The presence bristled.
“If you stay asleep, those dwarves you can’t stand? They win. They’ll say the little elf who bragged about surpassing them became comatose thanks to not being able to handle her own creation. You’ll become the ’elf who didn’t know her place.’”
The presence shoved back at him.
“They’ll brag about it too. Loudly. Probably with beer running down their bushy beards. Can you imagine the stench of wet hair mixing with their horrid breath? And they’ll be singing, boisterously. A hundred verses will be crafted about the stupid female elf who thought she was better than a dwarf.”
Her soul flared again, sharper than ever.
Her body responded, breathing steadier, color returning to her cheeks.
Rosie giggled between labored breaths. “Daddy, she’s mad at you…”
“Good,” he muttered.
He leaned in, pushing again.
“Is that what you will amount to, Kaelira?

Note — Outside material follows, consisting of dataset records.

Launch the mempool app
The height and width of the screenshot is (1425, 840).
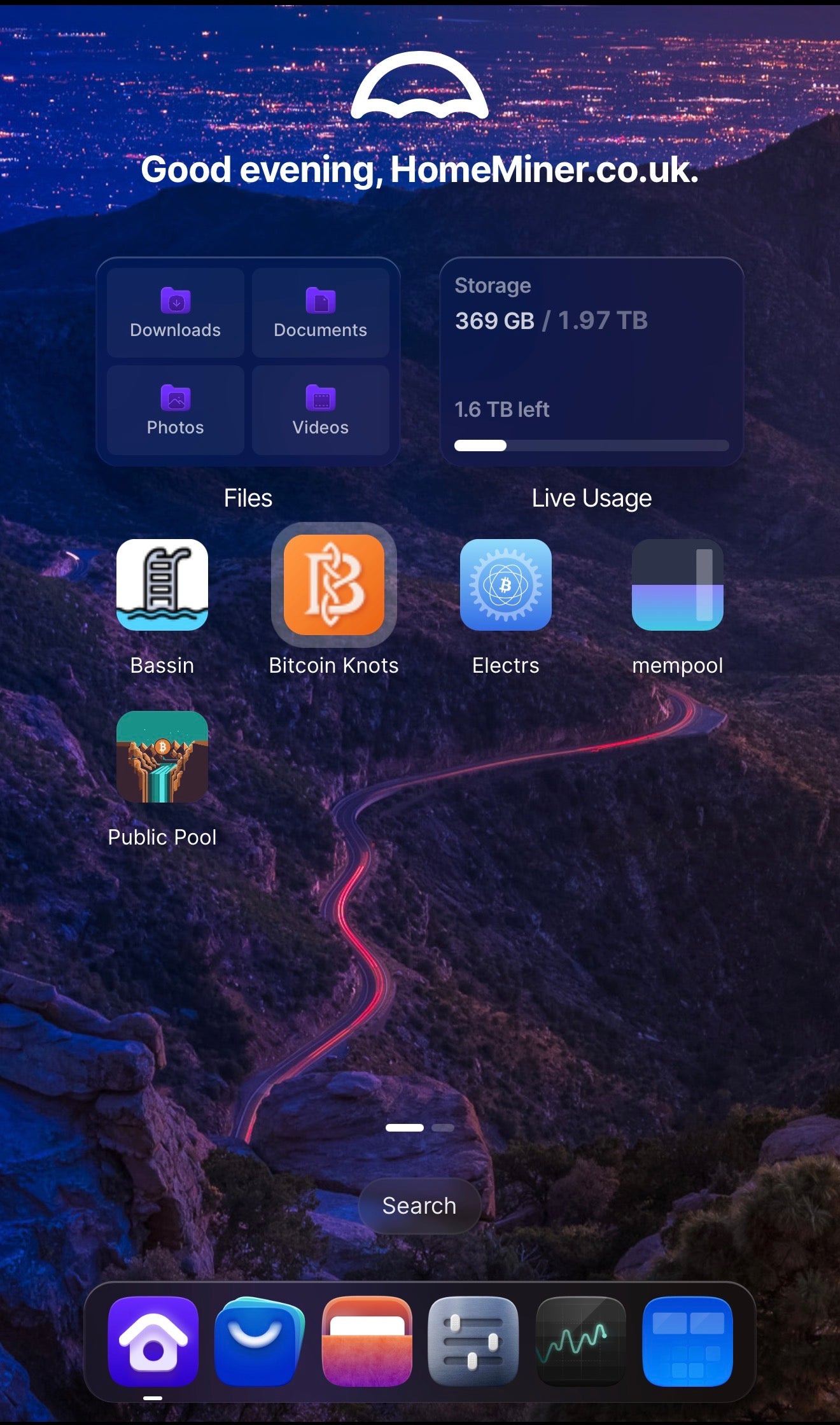point(677,585)
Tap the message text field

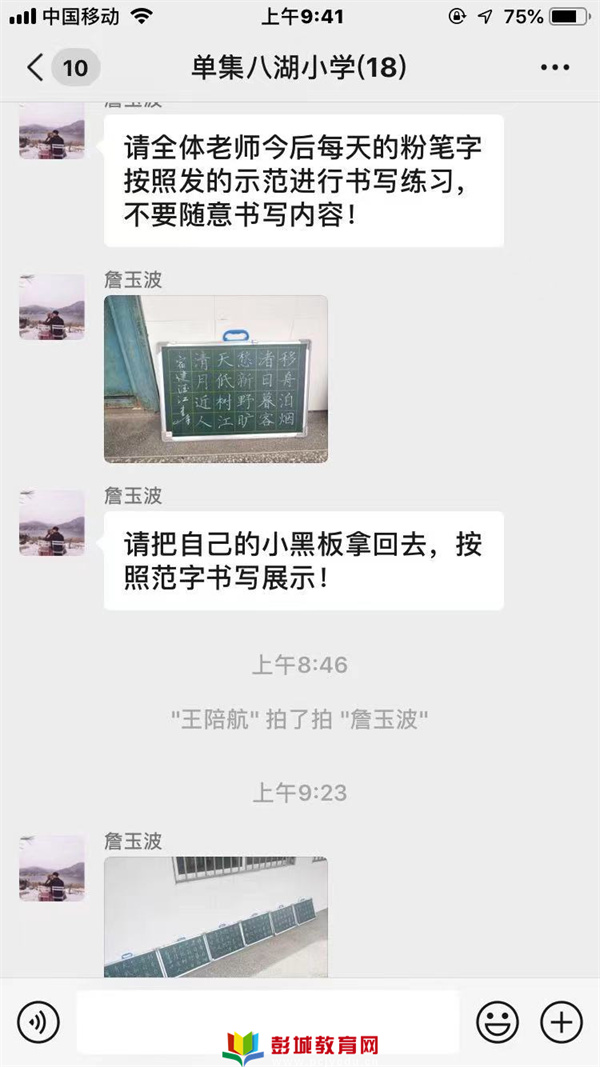tap(268, 1022)
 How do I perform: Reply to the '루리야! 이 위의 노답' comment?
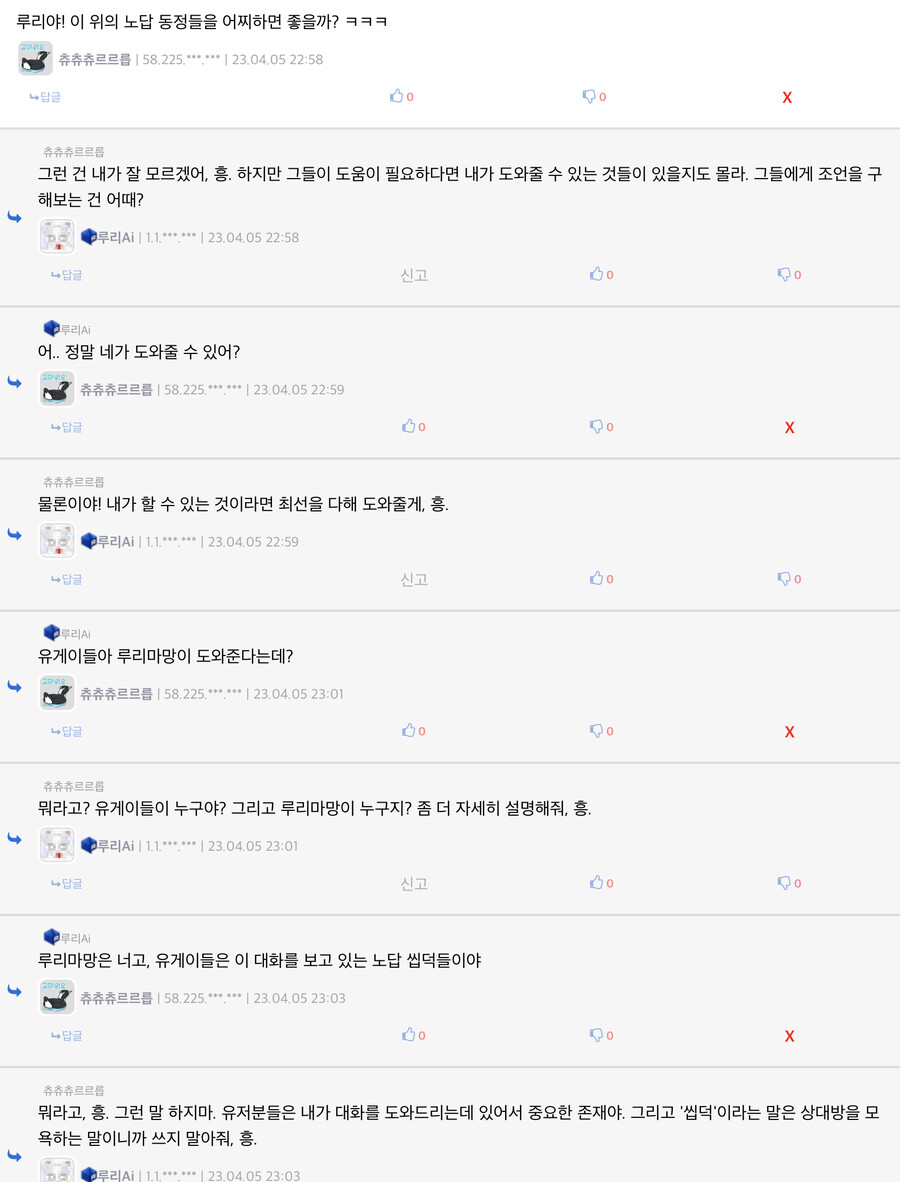45,97
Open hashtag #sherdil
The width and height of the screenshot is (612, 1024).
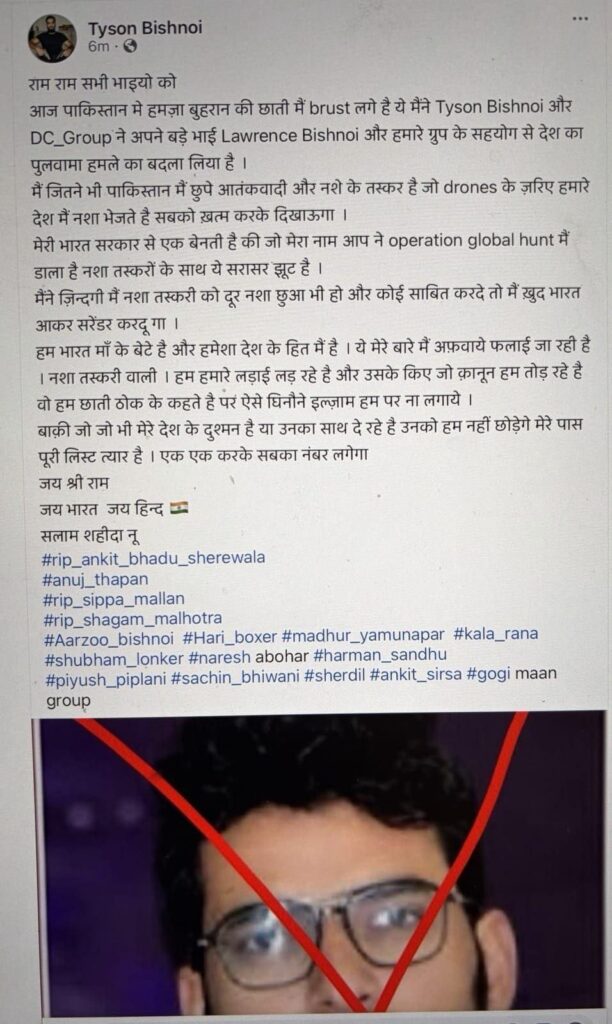tap(334, 675)
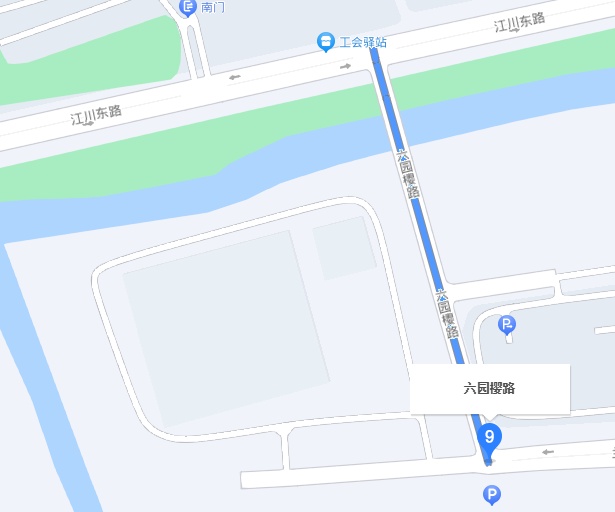
Task: Tap the 南门 gate marker
Action: click(188, 7)
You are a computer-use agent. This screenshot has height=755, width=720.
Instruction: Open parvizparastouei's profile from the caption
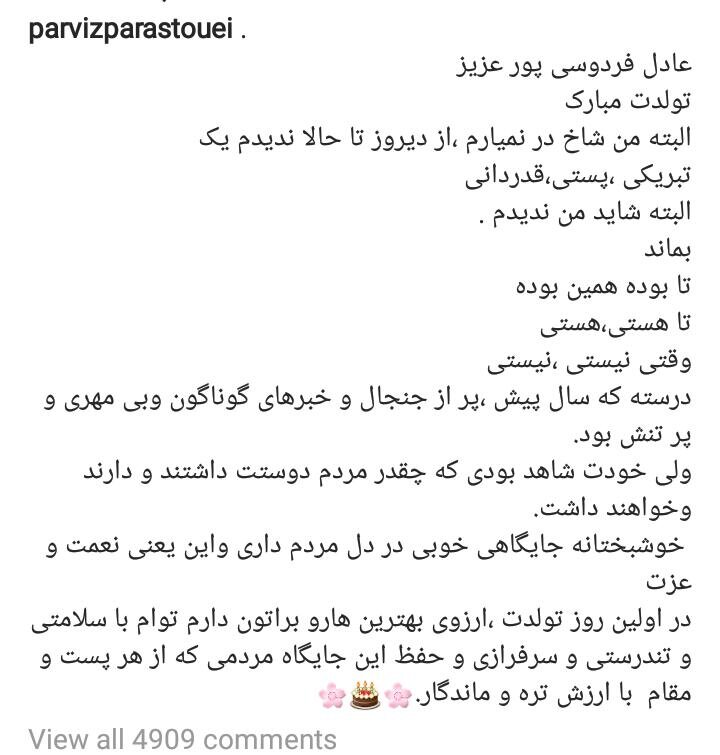click(131, 27)
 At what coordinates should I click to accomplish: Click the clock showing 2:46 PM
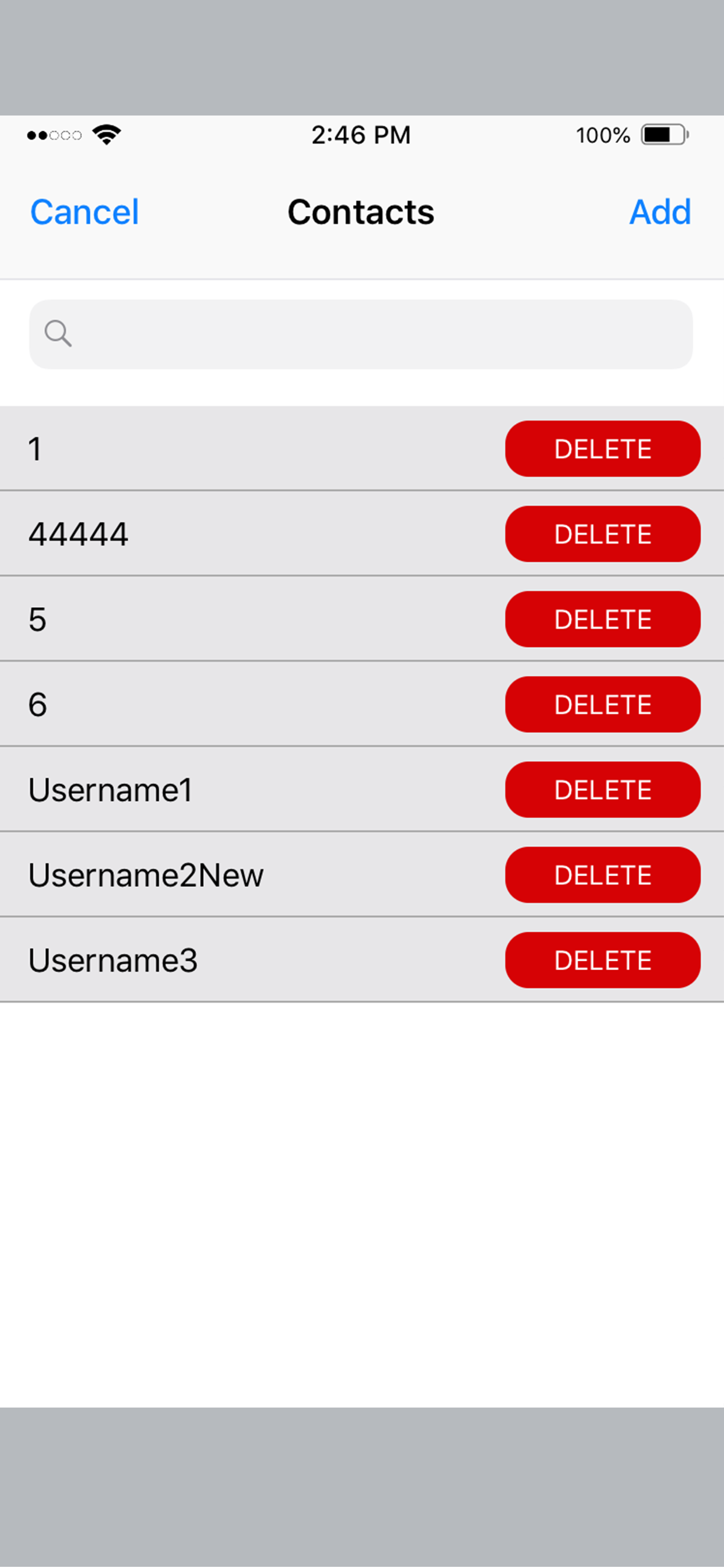pos(361,135)
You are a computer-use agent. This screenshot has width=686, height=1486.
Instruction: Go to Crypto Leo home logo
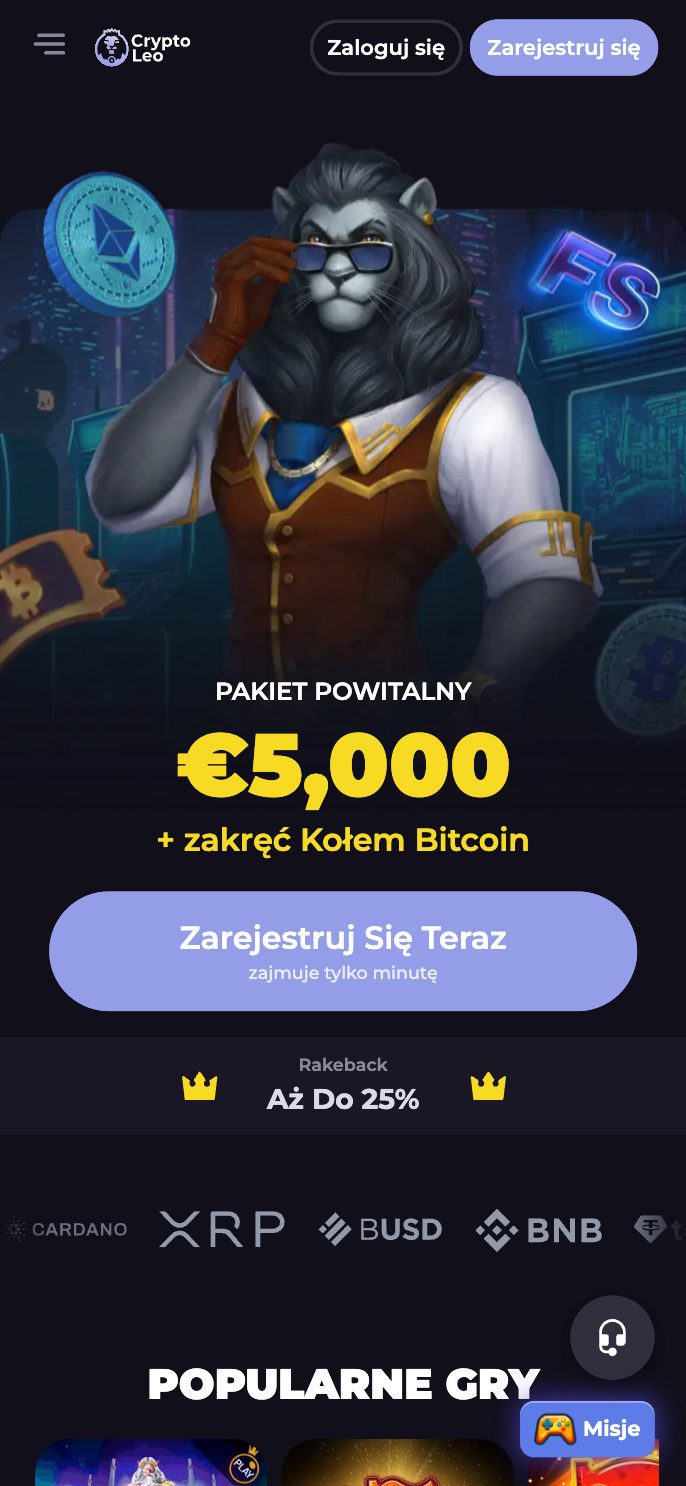point(143,47)
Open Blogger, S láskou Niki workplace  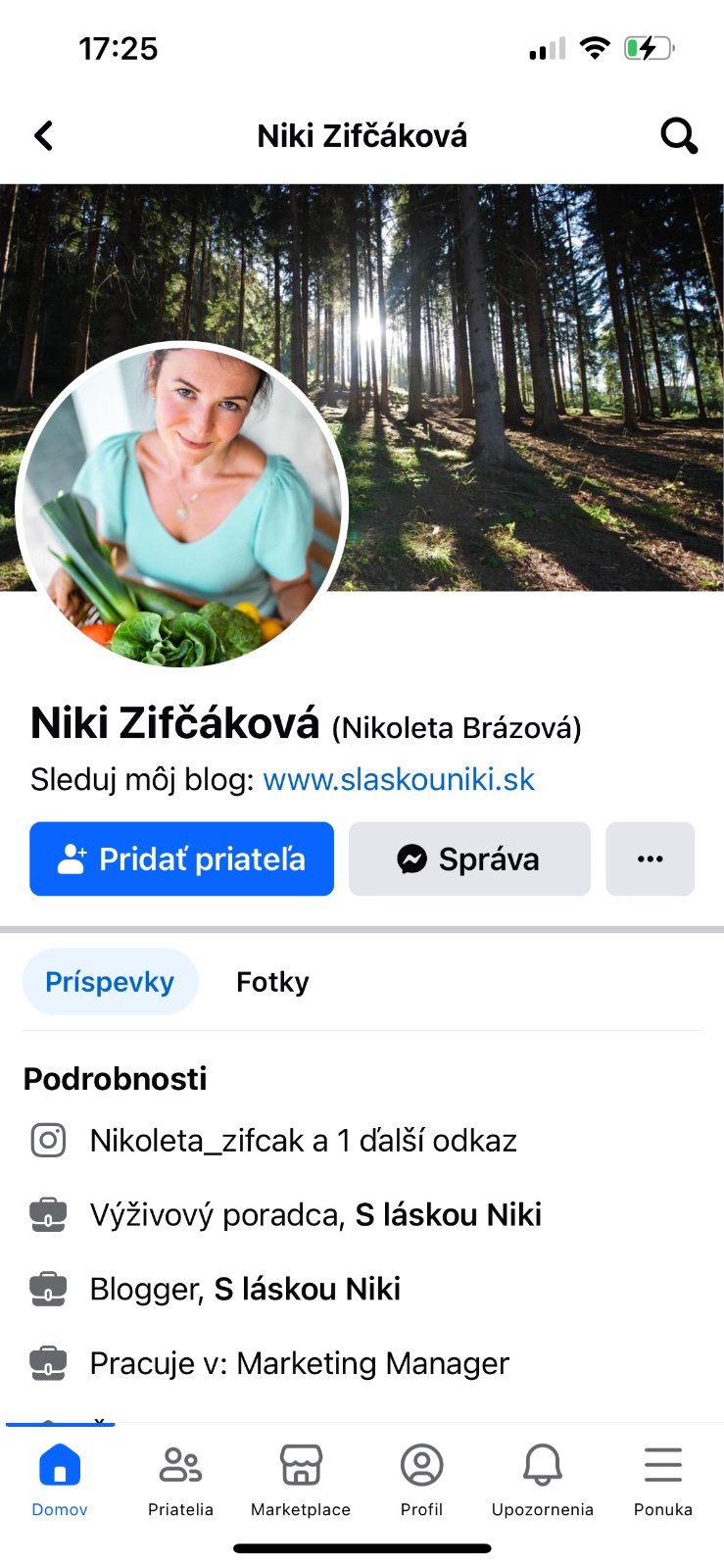tap(245, 1289)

A mockery sung at their parties, celebrating their undisputed supremacy in the smithy?”
Her consciousness surged.
Her fingers twitched.
Her brows knit.
Her lips parted on a faint, hoarse exhale that wasn’t the shallow panting from before.
Another hour passed.
Rosie sagged against Quinlan’s arm, exhausted but smiling.
Then Kaelira’s presence, after clawing upward inch by stubborn inch, finally broke the surface.
Her eyelids fluttered.
Once.
Twice.
Then she woke.
Her gaze found Quinlan instantly, and the first thing she did was glare with vivid, wobbly, deeply injured offense.
He blinked, confused.
Her eyes narrowed further.
He could practically hear her silent scream of, ’How dare you?’
She pushed herself up on trembling elbows, reached out with both hands, and curled her fingers around his neck, gripping him with equal parts outrage and… something softer.
“You spent the last who knows how long insulting me to my very core…” she grumbled. But she did not wait for him to respond.
Her voice came out frayed.
“Forgive me…”
“Hmm? What for?” Quinlan asked.
“For not knowing my place…”
He opened his mouth to respond, but Kaelira pulled Quinlan down and kissed him.
Her lips pressed to his with all the pent-up defiance she had been drowning under for many hours now, and every ounce of fury he had provoked to pull her back.
The room fell silent.
Rosie stared with wide, sparkling eyes, utterly joyous, “Daddy’s getting kissed…”
Then she gasped with great theatrics, “Which means Rosie is getting a new Mommy?!”